TASK INSTRUCTIONS: The reply should contain only the lines from the start of the records through the line with "This screenshot has width=636, height=501.", reproduced verbatim and without pictures.
----- DATA TO EXAMINE -----
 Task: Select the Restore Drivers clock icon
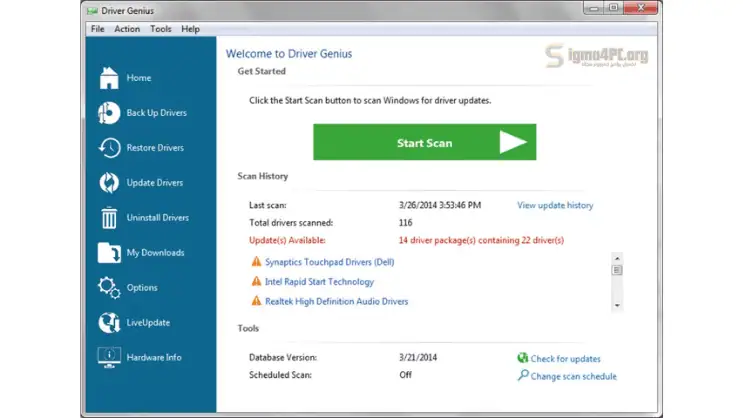click(109, 148)
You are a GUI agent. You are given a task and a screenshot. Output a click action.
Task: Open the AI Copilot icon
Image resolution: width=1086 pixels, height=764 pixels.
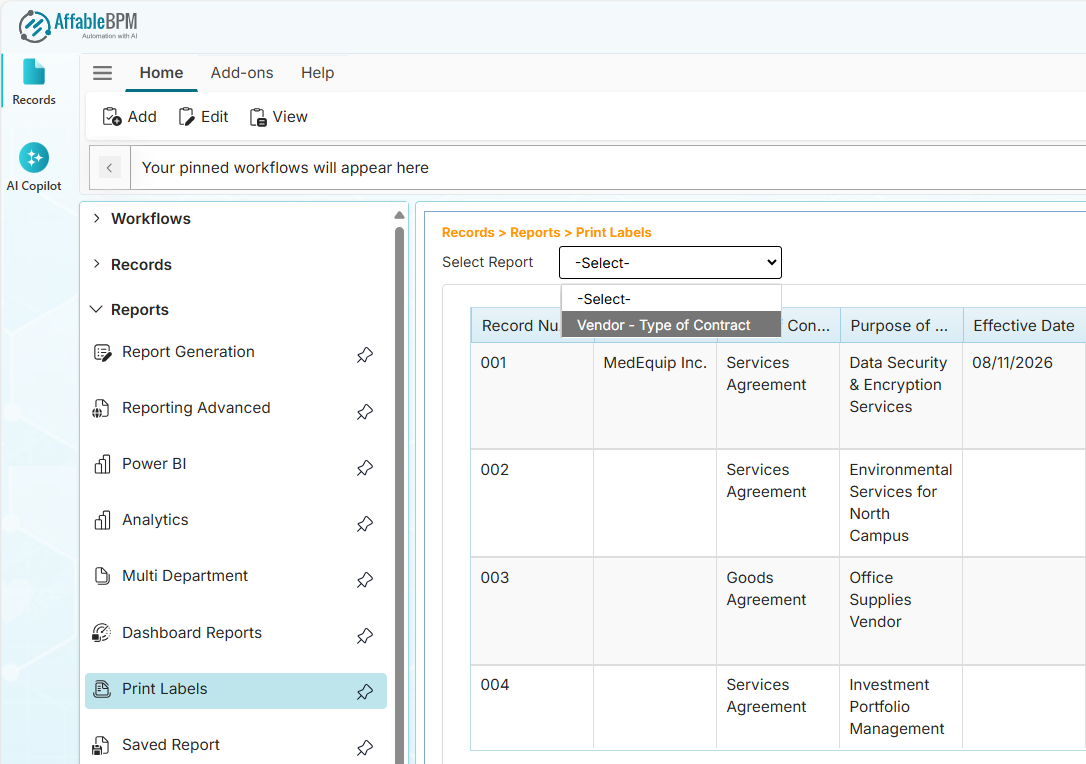point(34,158)
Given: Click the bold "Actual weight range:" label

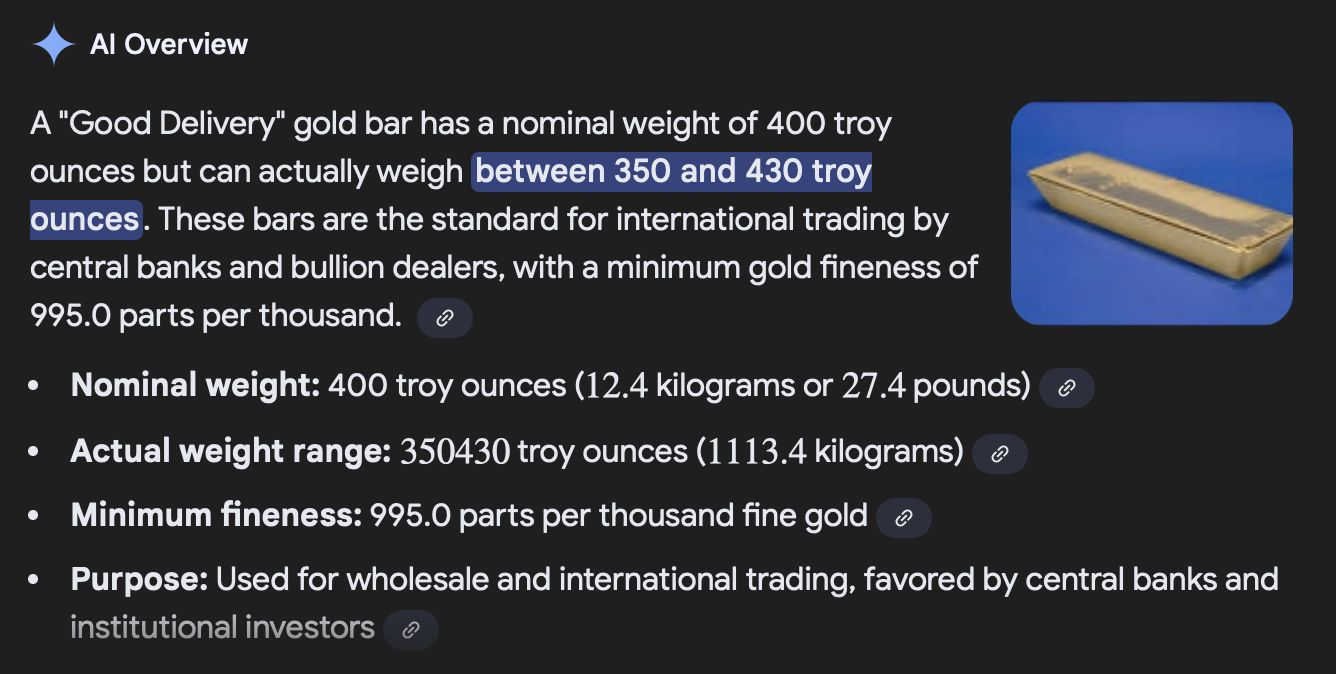Looking at the screenshot, I should click(230, 452).
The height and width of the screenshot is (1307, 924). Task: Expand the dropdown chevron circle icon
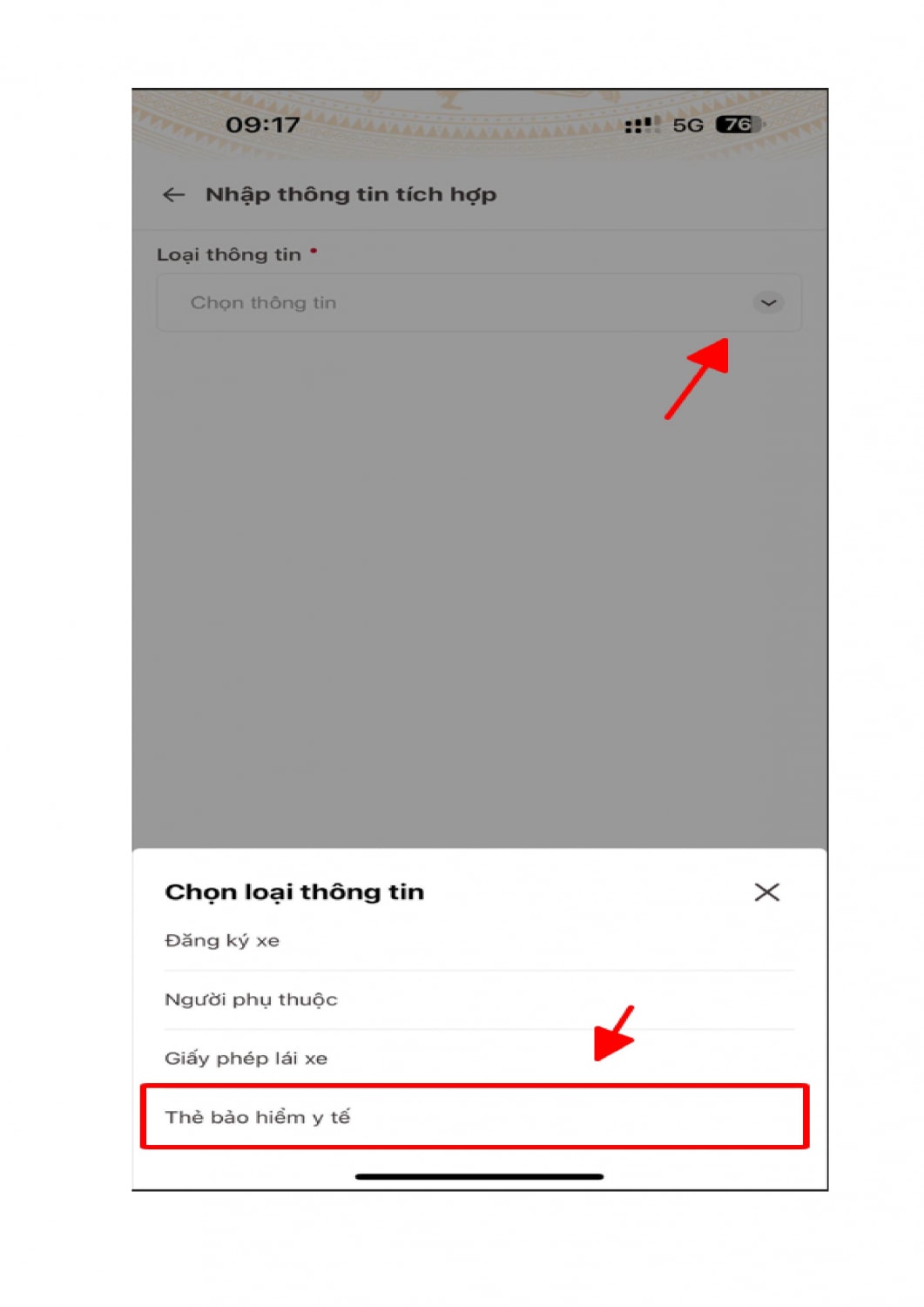[768, 303]
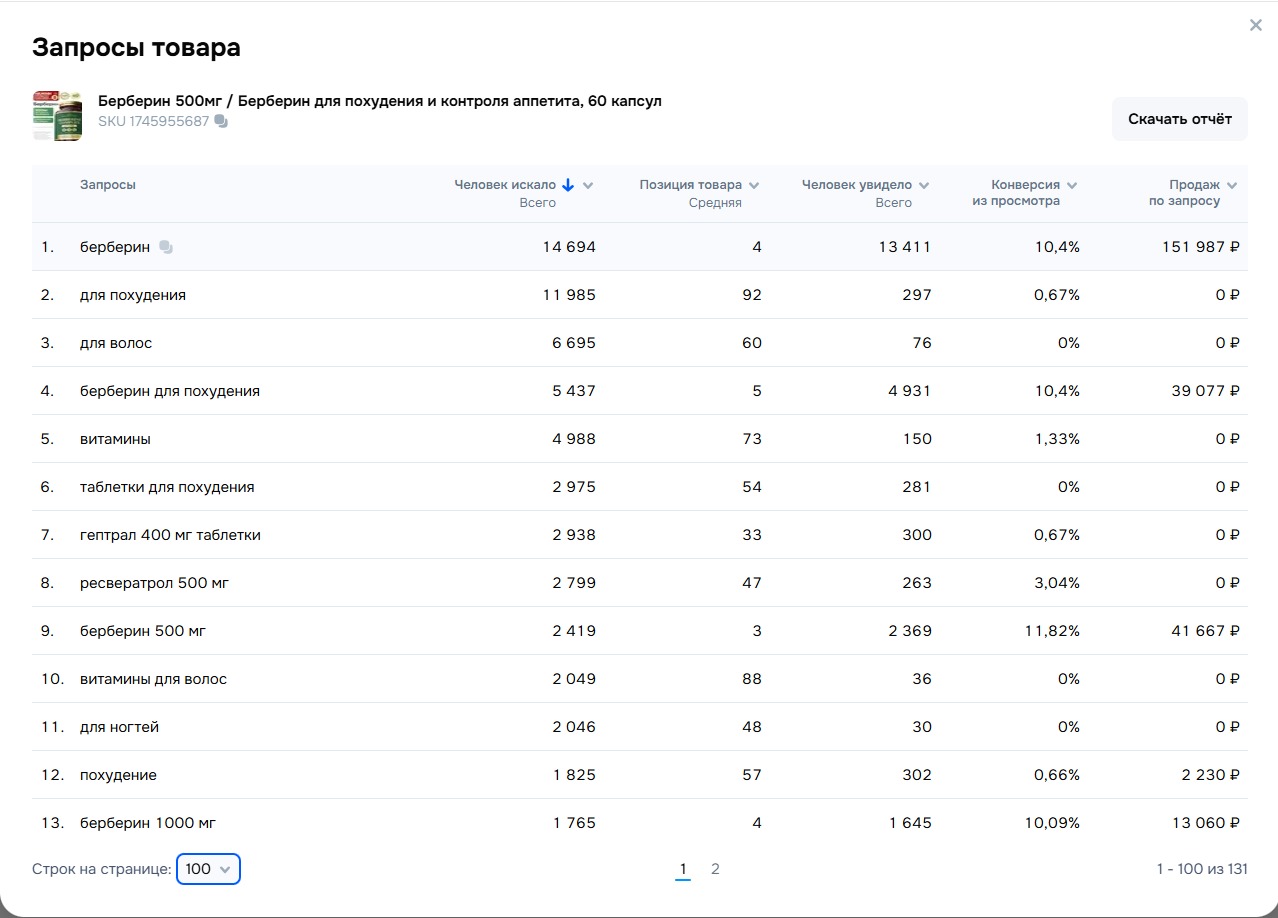This screenshot has width=1278, height=918.
Task: Copy the product SKU 1745955687 icon
Action: click(x=221, y=122)
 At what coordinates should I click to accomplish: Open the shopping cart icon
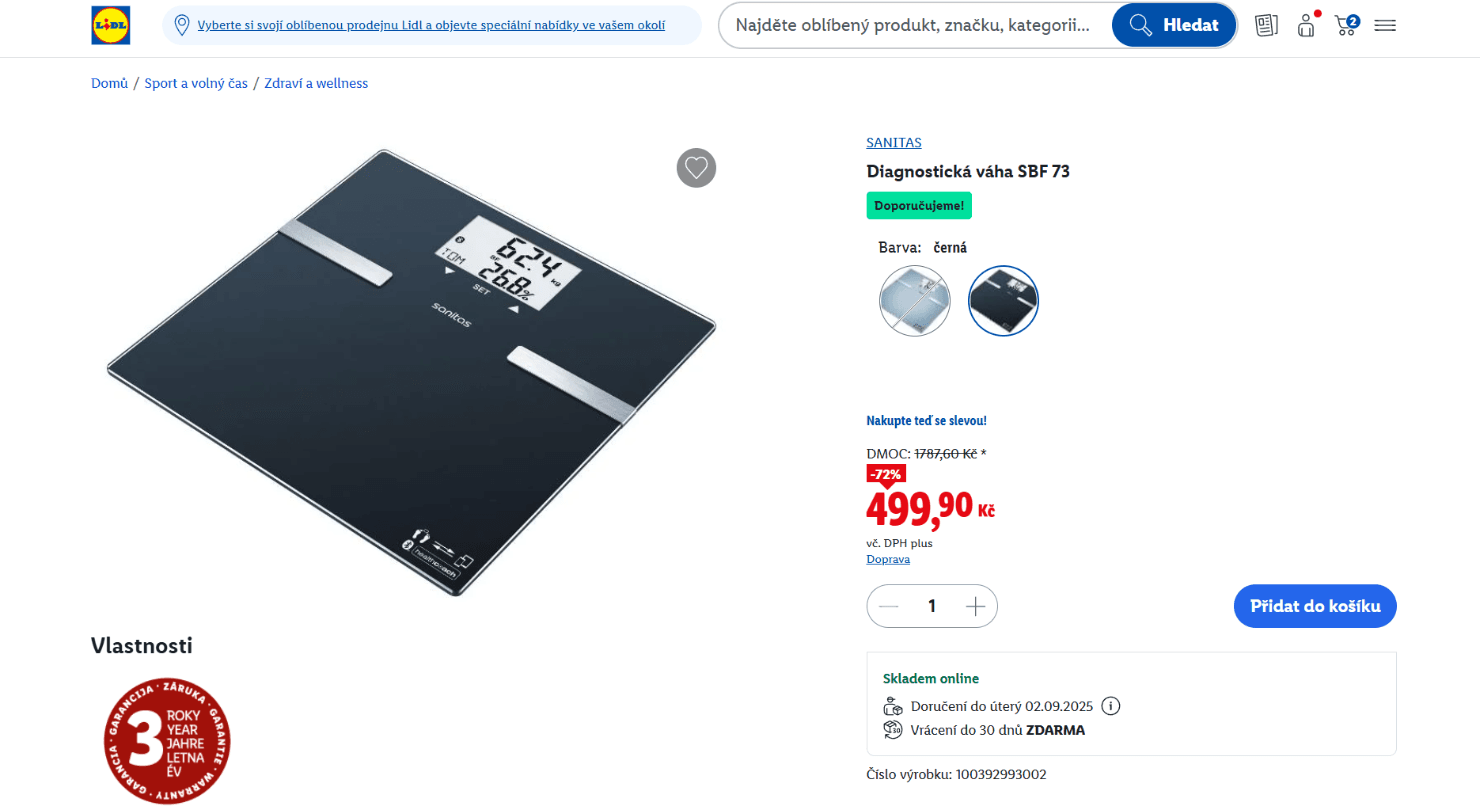pyautogui.click(x=1346, y=25)
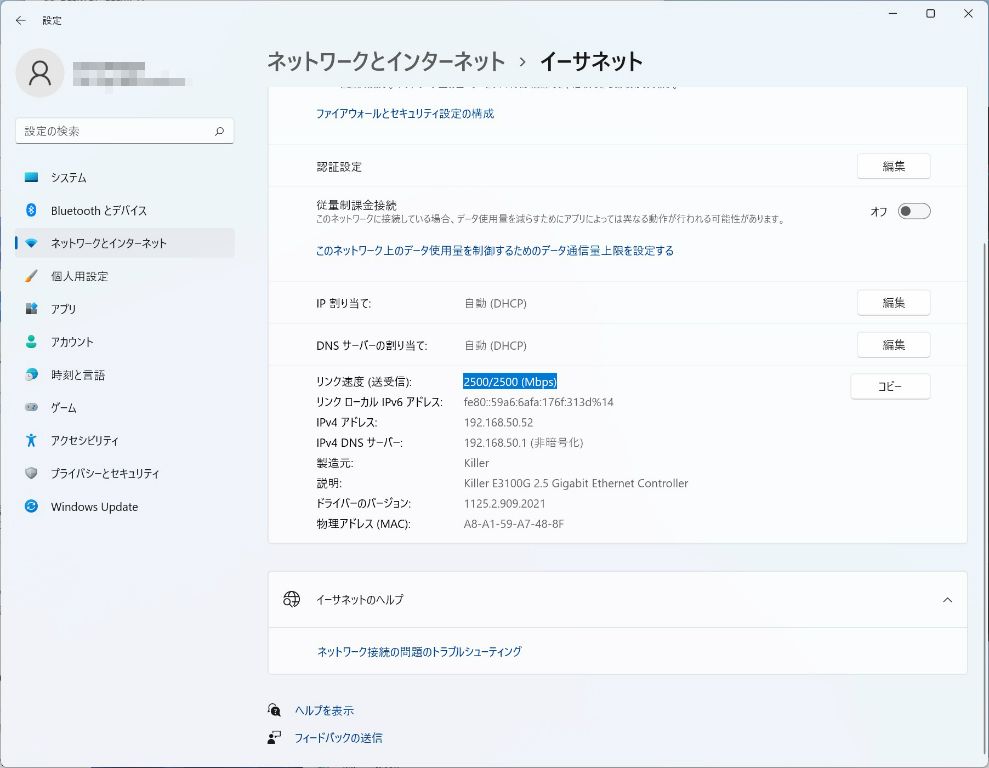Click the 設定の検索 search field

[115, 131]
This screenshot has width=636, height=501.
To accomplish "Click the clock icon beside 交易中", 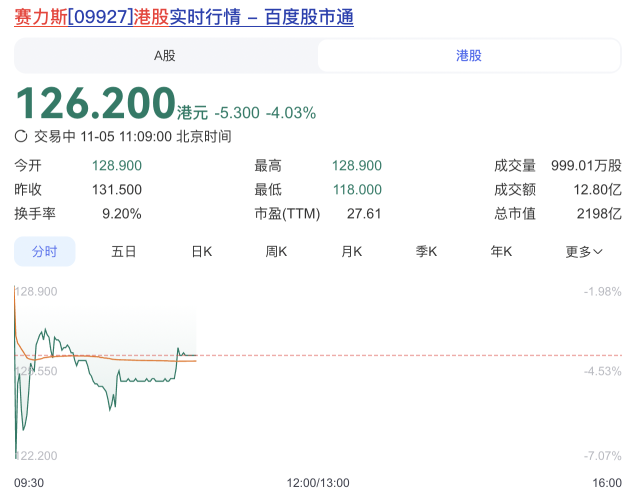I will [x=22, y=137].
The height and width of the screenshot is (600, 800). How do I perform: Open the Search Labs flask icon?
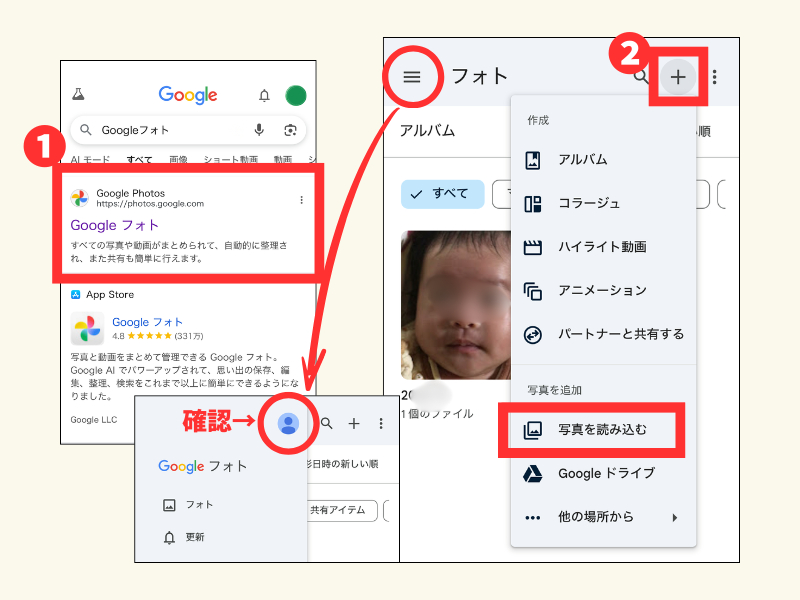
-----
EXERCISE RESULT:
 Task: Select the Restore Drivers clock icon
click(109, 148)
You are a GUI agent. You are given a task and a screenshot. Output a click action.
Task: Open the AI Copilot icon
Image resolution: width=1086 pixels, height=764 pixels.
point(34,158)
Given: Click the bold "Actual weight range:" label

Looking at the screenshot, I should click(230, 452).
The height and width of the screenshot is (1307, 924). Task: Expand the dropdown chevron circle icon
[768, 303]
This screenshot has width=1278, height=918.
Task: Copy the product SKU 1745955687 icon
Action: click(x=221, y=122)
 At what coordinates should I click to accomplish: Open the shopping cart icon
pyautogui.click(x=1346, y=25)
Click the 設定の検索 search field

[115, 131]
This screenshot has width=636, height=501.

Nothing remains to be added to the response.